Lewis Hamilton and Max Verstappen will renew their thrilling Formula One world title battle at the Turkish Grand Prix this week.

The Mercedes driver leads his Red Bull rival by two points, the smallest margin between the top two after 15 races since 2006, when Fernando Alonso had the same narrow lead in his famous scrap with Michael Schumacher.

This week will mark five years since Nico Rosberg claimed his last pole position and race victory. 

He is the last person other than Hamilton to win the drivers' championship, but the Briton knows he still has much more work to do if he is to stop Verstappen from ending that run with seven races to go.

The latest instalment of the rivalry will take place at Istanbul Park in an event which returned to the F1 calendar after a nine-year absence last year.

Verstappen is looking to win his eighth race of 2021. Apart from when Hamilton lost out to Rosberg in 2016, every other driver who has won that amount of races has gone on to be crowned champion.
 

LAST TIME OUT

It was an incredible race in Russia, with Hamilton ultimately claiming his 100th Formula One victory, having failed in his previous four attempts to reach the milestone.

Lando Norris had secured pole position and was eyeing a maiden victory, but he spun off the track with three laps to go after opting not to pit for new tyres as rain started to cause chaos in Sochi.

That allowed Hamilton to capitalise and McLaren were left heartbroken as Norris limped to a seventh-placed finish after coming so close to following up team-mate Daniel Ricciardo's win in Italy with one of his own.

The drama in front meant Verstappen made up important ground to finish second, an unlikely bonus after he started from the back of the grid when Red Bull had a new engine installed.

Carlos Sainz claimed the final spot on the podium, with Ricciardo, Valtteri Bottas and Alonso rounding out the top six.
 

WHAT TO EXPECT IN TURKEY

Turkey is one of just four out of 34 F1 venues where Hamilton is yet to claim a pole position, but he has won here twice, including a famous win in the wet last year that clinched his seventh championship.

His chances of repeating the feat this week may depend on whether he opts to receive a grid penalty for taking a new power unit, which Toto Wolff has suggested could be a possibility.

Should Hamilton triumph, he will equal Felipe Massa's F1 record of three victories in Turkey.

But there are other teams getting involved at the front which could provide an added complication to the championship contenders.

McLaren won in Monza and almost repeated the feat in Russia, with they and Ferrari – who have recently introduced an upgraded power unit with a new hybrid system - picking up some impressive results.

Having served his penalty and impressively limited the damage last time out, though, it is Verstappen who goes into the race weekend as narrow favourite for victory.
 

TOP FIVE OPTA FACTS

Grid position key - Seven out of eight winners in Turkey have come from the first row of the grid, with the only exception last year when Hamilton won from sixth place.

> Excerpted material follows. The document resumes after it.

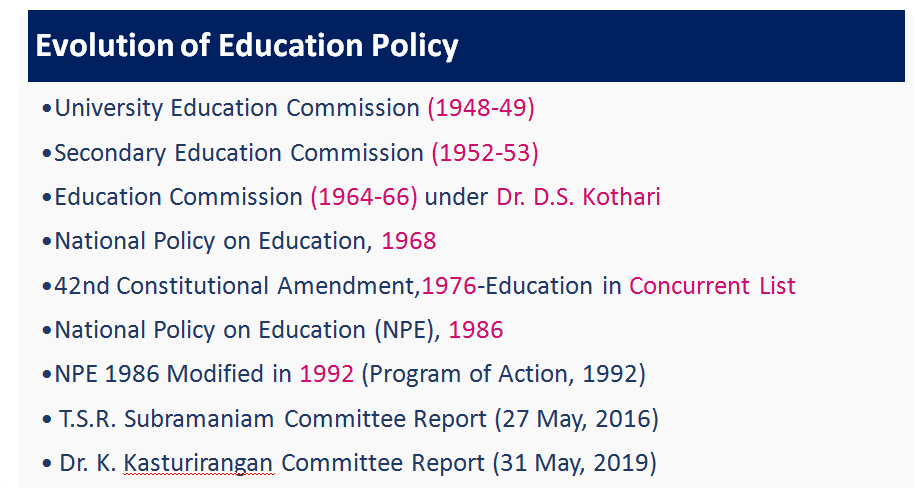Select the (Program of Action, 1992) text

[504, 374]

Only in Germany three years ago has the Brit recorded a F1 victory from a worse starting position (14th).

Fine track for Ferrari – The Italian team have won most races in Turkey (three), achieved eight podiums, set three fastest laps and taken three pole positions.

Red Bull run – With eight wins this year, the team are one victory away from equalling their third-best season (nine in 2010). They have only surpassed that in 2011 (12) and 2013 (13), while they have already matched their best total of pole positions (eight).

McLaren impress – Having set two straight fastest laps (Ricciardo in Italy and Norris in Russia), the team could set three in a row for the first time since 2011 when Hamilton and Jenson Button were their drivers.

Hamilton could level up – If the seven-time world champion wins without being on pole, he will equal up his record of wins to pole at 101 for each category –  this would be the first time they have been the same since 2007, when he went 2-2 at the United States Grand Prix.
 

CHAMPIONSHIP STANDINGS

Drivers

1. Lewis Hamilton (Mercedes) 246.5
2. Max Verstappen (Red Bull) 244.5
3. Valtteri Bottas (Mercedes) 151
4. Lando Norris (McLaren) 139
5. Sergio Perez (Red Bull) 120

Constructors

1. Mercedes 397.5
2. Red Bull 364.5
3. McLaren 234
4. Ferrari 216.5
5. Alpine 103

Max Verstappen believes Red Bull made a perfect call to switch tyres as he went from last on the grid to finish second at the Russian Grand Prix.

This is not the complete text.